Minister of Health Prof. Isaac Adewole yesterday announced the escape of a Lassa fever patient from hospital in Ebonyi State.
The patient, whose identity was not made public, escaped from the health facility, where he was receiving treatment.
The minister said this during a meeting of the National Council on Health in Abuja.
The council is the country’s highest advisory body on health.
The minister inaugurated a 15-member Lassa fever eradication committee to address the outbreak of the disease and other communicable disease in the country.
The committee is headed by Prof. Oyewole Tomori.
The minister said he received a text that a Lassa fever patient escaped from a health facility in Ebonyi while undergoing treatment.
He urged the relevant agency and state government to trace the patient and those who might have had contact with him.
The meeting approved that a high index of suspicion should be maintained and the surveillance systems should be robust enough to detect further infections.
It also approved the inauguration of the Multi-Sectoral Lassa Fever Eradication Committee and implementation of the Multi-Sectoral Response Strategy against the outbreak, which has claimed about 46 lives since it began last August in Niger State.
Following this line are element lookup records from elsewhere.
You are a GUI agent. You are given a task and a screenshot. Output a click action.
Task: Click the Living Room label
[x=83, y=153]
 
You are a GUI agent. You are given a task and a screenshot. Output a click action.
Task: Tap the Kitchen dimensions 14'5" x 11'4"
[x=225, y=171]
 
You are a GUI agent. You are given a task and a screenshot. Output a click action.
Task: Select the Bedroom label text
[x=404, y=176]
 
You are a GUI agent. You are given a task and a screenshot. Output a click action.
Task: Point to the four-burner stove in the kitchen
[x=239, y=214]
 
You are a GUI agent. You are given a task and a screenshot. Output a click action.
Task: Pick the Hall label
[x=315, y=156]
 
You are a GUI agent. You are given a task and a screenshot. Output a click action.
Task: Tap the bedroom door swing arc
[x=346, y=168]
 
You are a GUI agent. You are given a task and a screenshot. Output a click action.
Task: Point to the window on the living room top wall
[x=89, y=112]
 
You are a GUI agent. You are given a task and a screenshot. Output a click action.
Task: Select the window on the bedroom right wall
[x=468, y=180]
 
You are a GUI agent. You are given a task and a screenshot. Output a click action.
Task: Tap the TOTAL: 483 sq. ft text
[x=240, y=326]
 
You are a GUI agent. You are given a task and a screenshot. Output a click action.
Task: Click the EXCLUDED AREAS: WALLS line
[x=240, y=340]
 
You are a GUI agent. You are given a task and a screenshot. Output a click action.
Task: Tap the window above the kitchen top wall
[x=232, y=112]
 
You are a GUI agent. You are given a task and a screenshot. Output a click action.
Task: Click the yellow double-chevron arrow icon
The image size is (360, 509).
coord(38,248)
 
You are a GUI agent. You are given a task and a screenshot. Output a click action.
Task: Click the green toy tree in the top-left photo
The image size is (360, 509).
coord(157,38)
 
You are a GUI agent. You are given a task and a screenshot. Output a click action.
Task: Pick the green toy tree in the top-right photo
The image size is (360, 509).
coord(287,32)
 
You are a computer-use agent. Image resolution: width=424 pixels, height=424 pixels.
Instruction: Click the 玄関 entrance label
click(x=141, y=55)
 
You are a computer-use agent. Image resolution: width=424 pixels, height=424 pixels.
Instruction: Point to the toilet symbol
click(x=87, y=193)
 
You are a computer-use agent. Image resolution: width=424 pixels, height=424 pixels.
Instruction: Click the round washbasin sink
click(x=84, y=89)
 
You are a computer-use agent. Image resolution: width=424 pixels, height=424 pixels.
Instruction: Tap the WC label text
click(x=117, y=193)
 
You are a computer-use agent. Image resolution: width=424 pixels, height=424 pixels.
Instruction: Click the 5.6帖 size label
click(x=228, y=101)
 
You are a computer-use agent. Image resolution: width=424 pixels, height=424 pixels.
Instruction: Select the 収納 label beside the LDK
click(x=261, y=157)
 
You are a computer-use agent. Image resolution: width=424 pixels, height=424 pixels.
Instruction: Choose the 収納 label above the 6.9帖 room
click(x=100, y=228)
Adewole called on states to strengthen their surveillance systems, report cases and collaborate with the Federal Ministry of Health for the successful implementation of the response strategy.
The council observed that unlike Ebola, Lassa fever is treatable if detected early, stressing that there were adequate treatment centres in the country.
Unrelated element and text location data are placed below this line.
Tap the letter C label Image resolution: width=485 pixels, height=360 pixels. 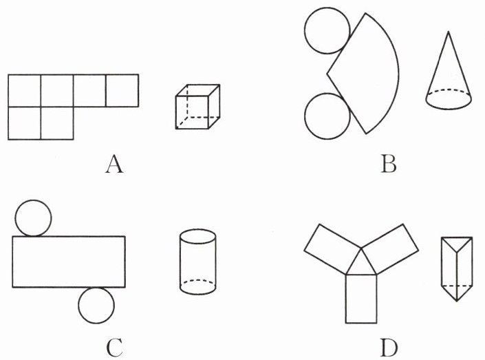114,348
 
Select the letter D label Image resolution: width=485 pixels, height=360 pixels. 389,348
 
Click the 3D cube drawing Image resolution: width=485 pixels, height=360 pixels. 197,107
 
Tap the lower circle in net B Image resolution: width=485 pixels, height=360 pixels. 327,115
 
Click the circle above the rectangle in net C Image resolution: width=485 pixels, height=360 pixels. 32,217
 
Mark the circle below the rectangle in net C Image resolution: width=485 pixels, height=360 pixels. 96,306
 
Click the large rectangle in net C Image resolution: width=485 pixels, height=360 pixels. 69,261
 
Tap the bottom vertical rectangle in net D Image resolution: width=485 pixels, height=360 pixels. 362,297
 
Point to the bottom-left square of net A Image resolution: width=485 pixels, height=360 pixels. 25,123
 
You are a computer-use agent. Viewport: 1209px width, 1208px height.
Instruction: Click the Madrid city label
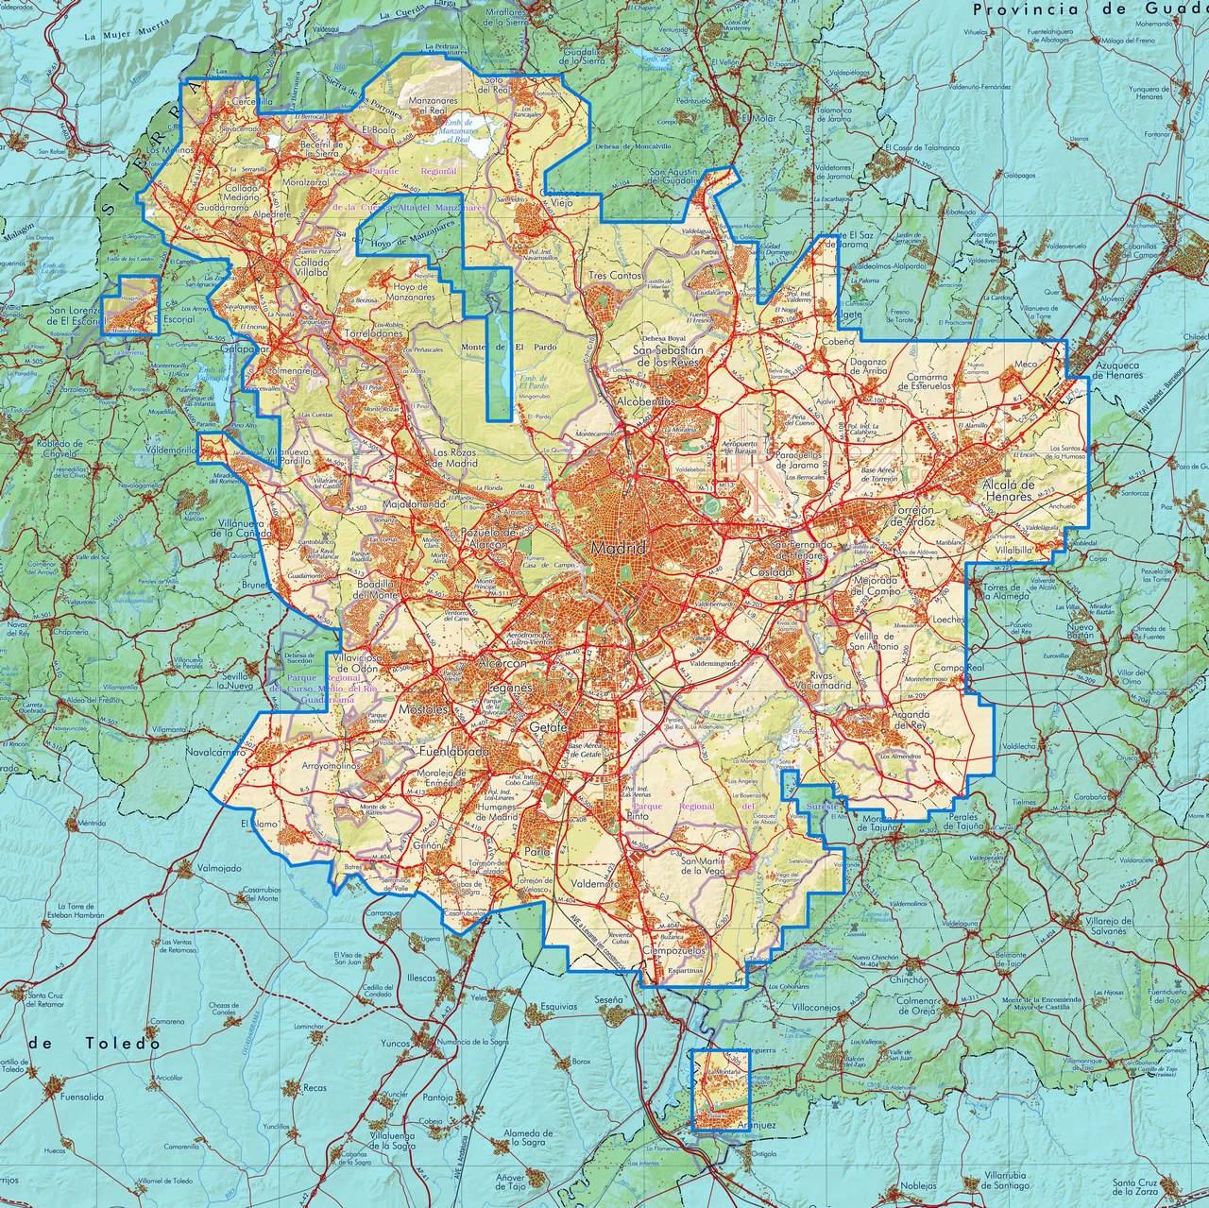[618, 549]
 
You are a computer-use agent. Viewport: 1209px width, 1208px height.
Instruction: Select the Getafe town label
[548, 728]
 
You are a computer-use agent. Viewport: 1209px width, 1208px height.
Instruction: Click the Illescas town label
[421, 978]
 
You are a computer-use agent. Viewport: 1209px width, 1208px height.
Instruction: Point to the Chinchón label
[908, 980]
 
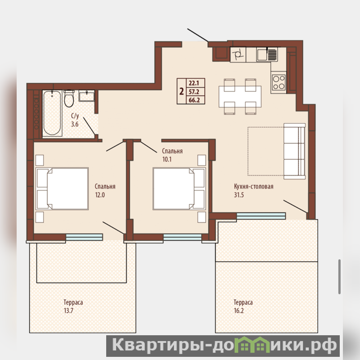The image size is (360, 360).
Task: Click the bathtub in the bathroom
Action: coord(52,113)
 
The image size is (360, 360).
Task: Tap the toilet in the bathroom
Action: coord(69,99)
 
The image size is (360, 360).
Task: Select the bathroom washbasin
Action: coord(86,96)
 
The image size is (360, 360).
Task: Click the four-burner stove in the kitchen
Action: coord(279,82)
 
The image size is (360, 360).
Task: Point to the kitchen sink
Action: coord(267,54)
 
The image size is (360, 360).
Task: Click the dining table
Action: coord(240,96)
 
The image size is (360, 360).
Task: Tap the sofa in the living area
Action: coord(295,151)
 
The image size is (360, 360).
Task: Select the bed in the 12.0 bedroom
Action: coord(62,189)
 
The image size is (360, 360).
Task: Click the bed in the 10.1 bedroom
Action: coord(179,189)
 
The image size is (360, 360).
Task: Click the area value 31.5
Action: coord(239,195)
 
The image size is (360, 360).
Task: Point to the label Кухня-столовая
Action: coord(254,186)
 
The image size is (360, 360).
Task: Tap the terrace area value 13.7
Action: coord(68,310)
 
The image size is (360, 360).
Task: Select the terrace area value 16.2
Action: coord(239,310)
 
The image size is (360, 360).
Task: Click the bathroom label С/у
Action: coord(75,115)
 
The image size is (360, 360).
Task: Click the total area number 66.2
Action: coord(194,100)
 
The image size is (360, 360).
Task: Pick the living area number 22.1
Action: coord(194,83)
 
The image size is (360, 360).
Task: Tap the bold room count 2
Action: coord(182,91)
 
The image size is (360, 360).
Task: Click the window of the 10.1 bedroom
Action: coord(182,237)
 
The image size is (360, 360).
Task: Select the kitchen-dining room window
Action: coord(261,216)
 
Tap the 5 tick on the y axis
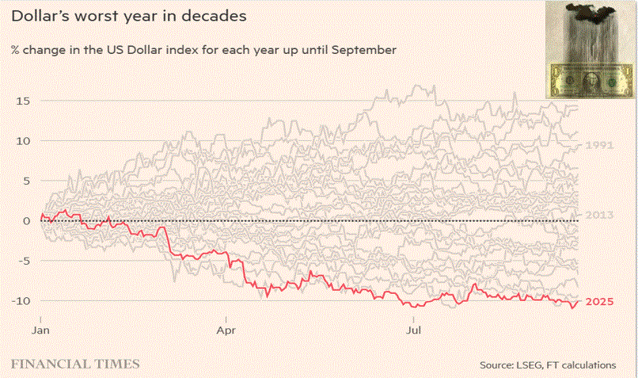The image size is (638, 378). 26,181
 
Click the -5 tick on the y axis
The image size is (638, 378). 24,261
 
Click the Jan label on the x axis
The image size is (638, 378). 40,326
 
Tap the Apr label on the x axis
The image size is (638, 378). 228,326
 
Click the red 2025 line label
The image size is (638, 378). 599,302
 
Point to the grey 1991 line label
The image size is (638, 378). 598,145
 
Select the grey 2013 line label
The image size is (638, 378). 598,215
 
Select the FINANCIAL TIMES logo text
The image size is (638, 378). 75,365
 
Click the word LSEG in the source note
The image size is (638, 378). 526,365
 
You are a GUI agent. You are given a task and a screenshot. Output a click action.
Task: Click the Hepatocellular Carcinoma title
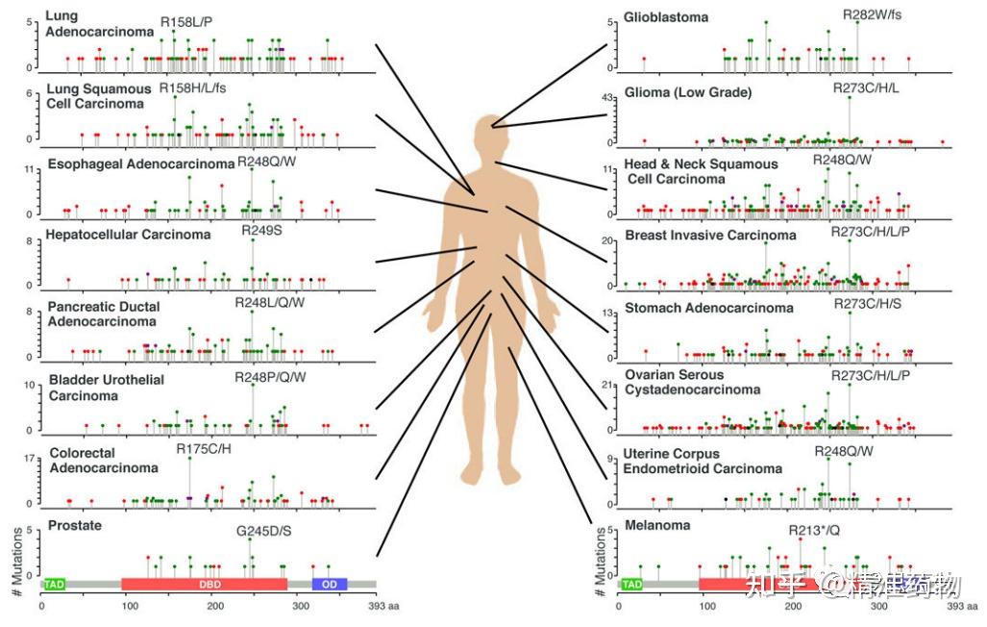(128, 235)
“Council, therefore, reassured the public on the adequacy of the response to the outbreak and urged the public, community and religious leaders to cooperate with health agencies in their states to ensure prompt reporting of any suspected case,” the meeting stated.
But the committee chairman disabused the mind of the people on the possibility of eradicating the disease.
Tomori said as far as there were rodents, it would be impossible to eradicate the disease.
He, however, said the committee would work hard “to ensure that the disease is brought under control to the point that it is no longer epidemic”.